The U.S. Federal Reserve on Wednesday brought its three-year drive to tighten monetary policy to an abrupt end, abandoning projections for any interest rate hikes this year amid signs of an economic slowdown, and saying it would halt the steady decline of its balance sheet in September. Rates are now seen peaking at 2.6 percent, sometime in 2020. The economic projections released on Wednesday showed policymakers at the median see the U.S. economy growing only 2.1 percent in 2019, a full percentage point below the roughly 3 percent growth that was seen in 2018 and which the Trump administration contends will continue. If we now take the dot plot at face value, then it seems the Fed will hold rates steady this year before raising one more time in 2020. If this occurs, it would be unprecedented. Since the 1970s, there have been three times when the Fed held rates steady for more than a year after raising them in the previous three months: 2006, 2000 and 1997. Invariably, the next move was a … rate cut!

STOCK: Bayer

Shares in Germany's Bayer's fell almost 12 percent (biggest intraday loss in 16 years, wiping some 8 billion euros off its valuation) on Wednesday after a second U.S. jury ruled its Roundup weed killer caused cancer. Tuesday's unanimous jury decision in San Francisco federal court was not a finding of Bayer's liability for the cancer of a plaintiff. Liability and damages will be decided by the same jury in a second trial phase. This case was only the second of some … 11’200 Roundup lawsuits to go to trial in the United States (another California man was awarded $78 million after a state court jury found Roundup caused his cancer). Brokerage Warburg lowered its recommendation to "Hold" from "Buy", arguing that the with the renewed setback upcoming glyphosate court cases would remain a drag on the share price. Pain might not be over for Bayer…

THE SUBJECTS

Several hot topics were discussed this week, including:
How to invest in artificial intelligence in 2019? / The retail sector is not dead / Beware of the blackout period / The Fed meeting / Answering fundamental market questions

Please feel free to ask for more information if interested.

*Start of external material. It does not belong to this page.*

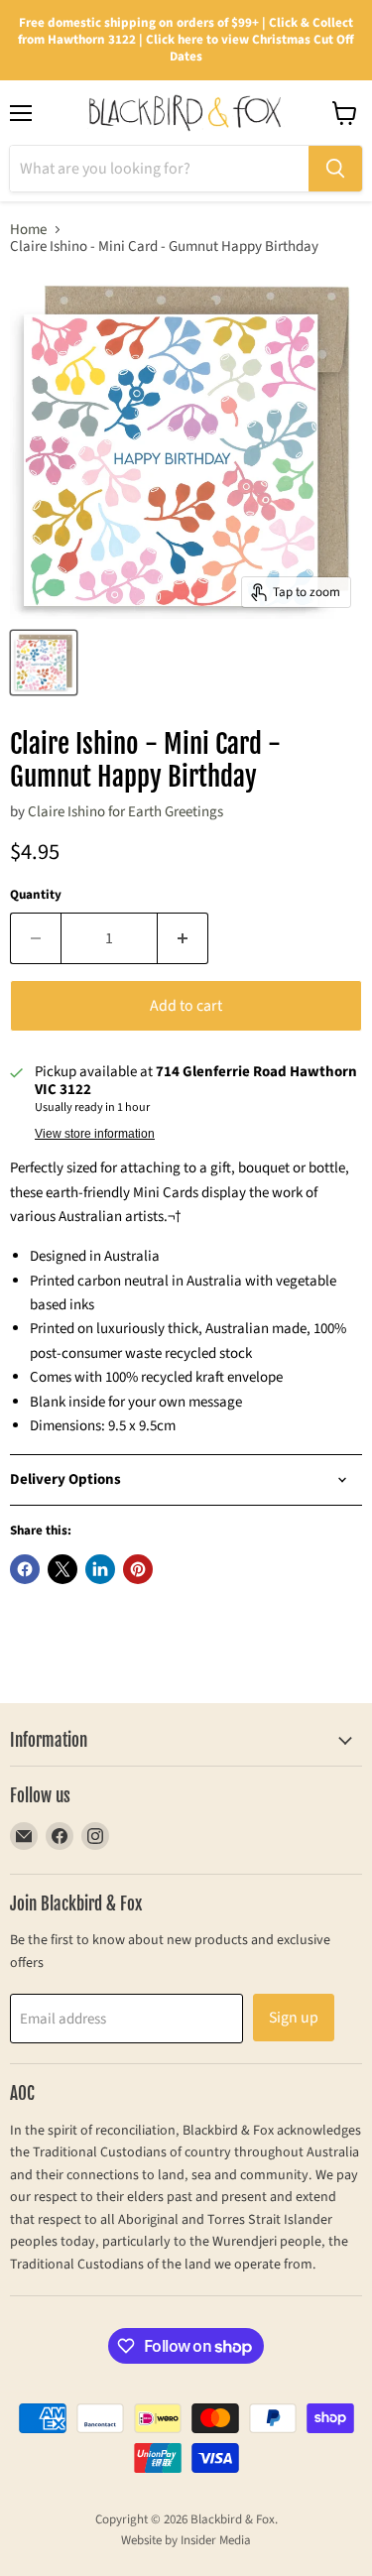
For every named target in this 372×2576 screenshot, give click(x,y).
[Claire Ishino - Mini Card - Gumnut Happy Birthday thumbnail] (43, 662)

CHART OF THE WEEK: Bank revival?

SWOT: On the cliff

“(US) Inflation target is met" (STRENGHTS). The CPI, a key measure of underlying U.S. inflation unexpectedly eased in February amid falling prices for autos and prescription drugs, giving the Federal Reserve more room to stick to its plan for being patient on raising interest rates. “

“(US) Level of confidence fade” (WEAKNESSES) is on the cliff this week. Consumer confidence surged in February and rose for the first time in four months, a sign that Americans have regained optimism after the recovery in the U.S. stock market, the end of the government shutdown and diminished worries about recession.

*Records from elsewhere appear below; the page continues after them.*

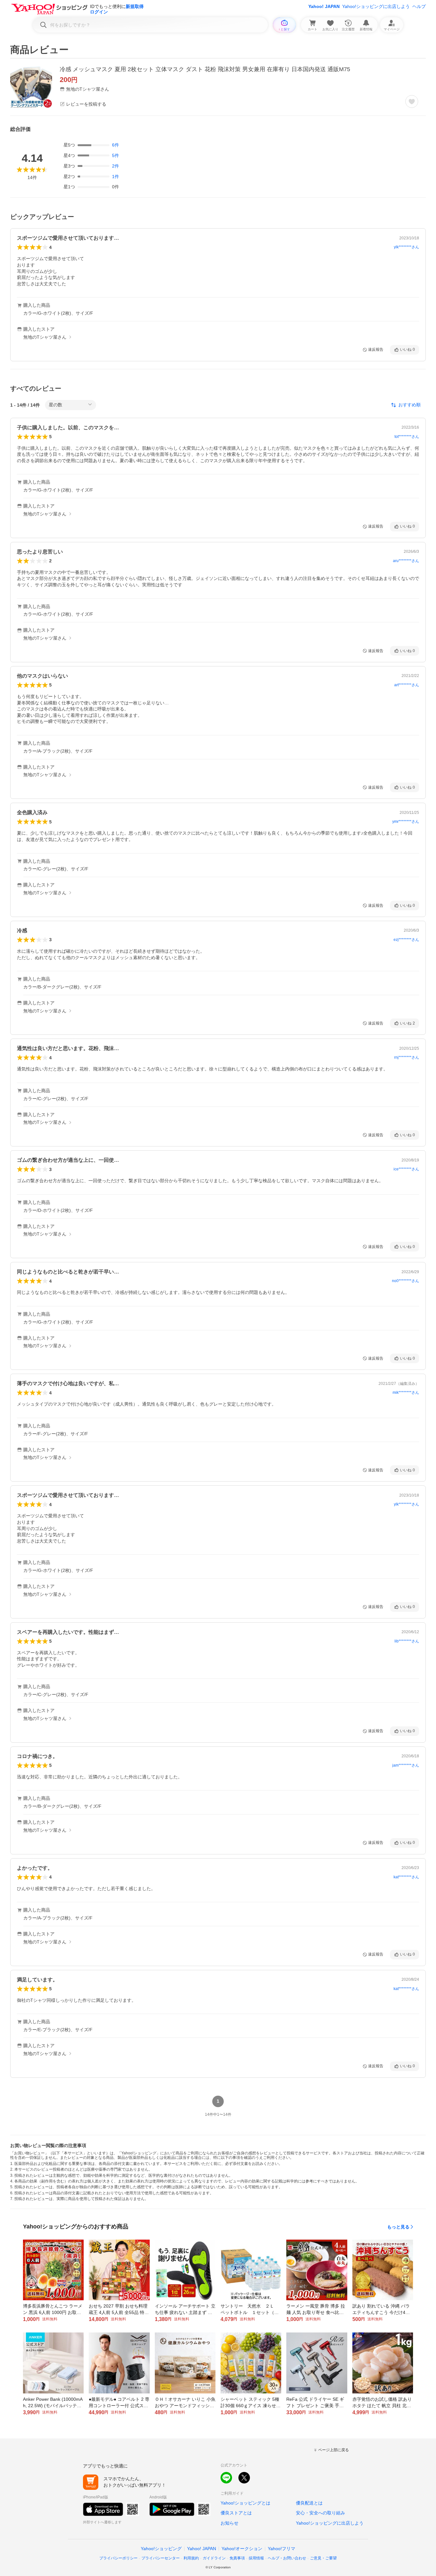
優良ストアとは (236, 2512)
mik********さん (406, 1392)
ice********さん (406, 1169)
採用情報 (256, 2558)
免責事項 (237, 2558)
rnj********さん (406, 1057)
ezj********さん (406, 939)
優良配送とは (309, 2502)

SWOT stands for Strengths, Weaknesses, Opportunities and Threats, the French equivalent of FFOM analysis (Forces, Faiblesses, Opportunités et Menaces). While SWOT analysis can be used to develop a company's marketing strategy and evaluate the success of a project (by studying data sets such as company's strengths and weaknesses, but also competition or potential markets), I decided several years ago to adapt it as a way to analyse financial markets. SWOT analysis allows a general development of markets by crossing two types of data: internal and external. The internal information taken into account will be the strengths and weaknesses of the market. The external data will focus on threats and opportunities in the vicinity. Finally, and most interestingly, there is a table that will evolve according to current events, which will allow it to reflect the underlying trend in the financial markets on a weekly basis.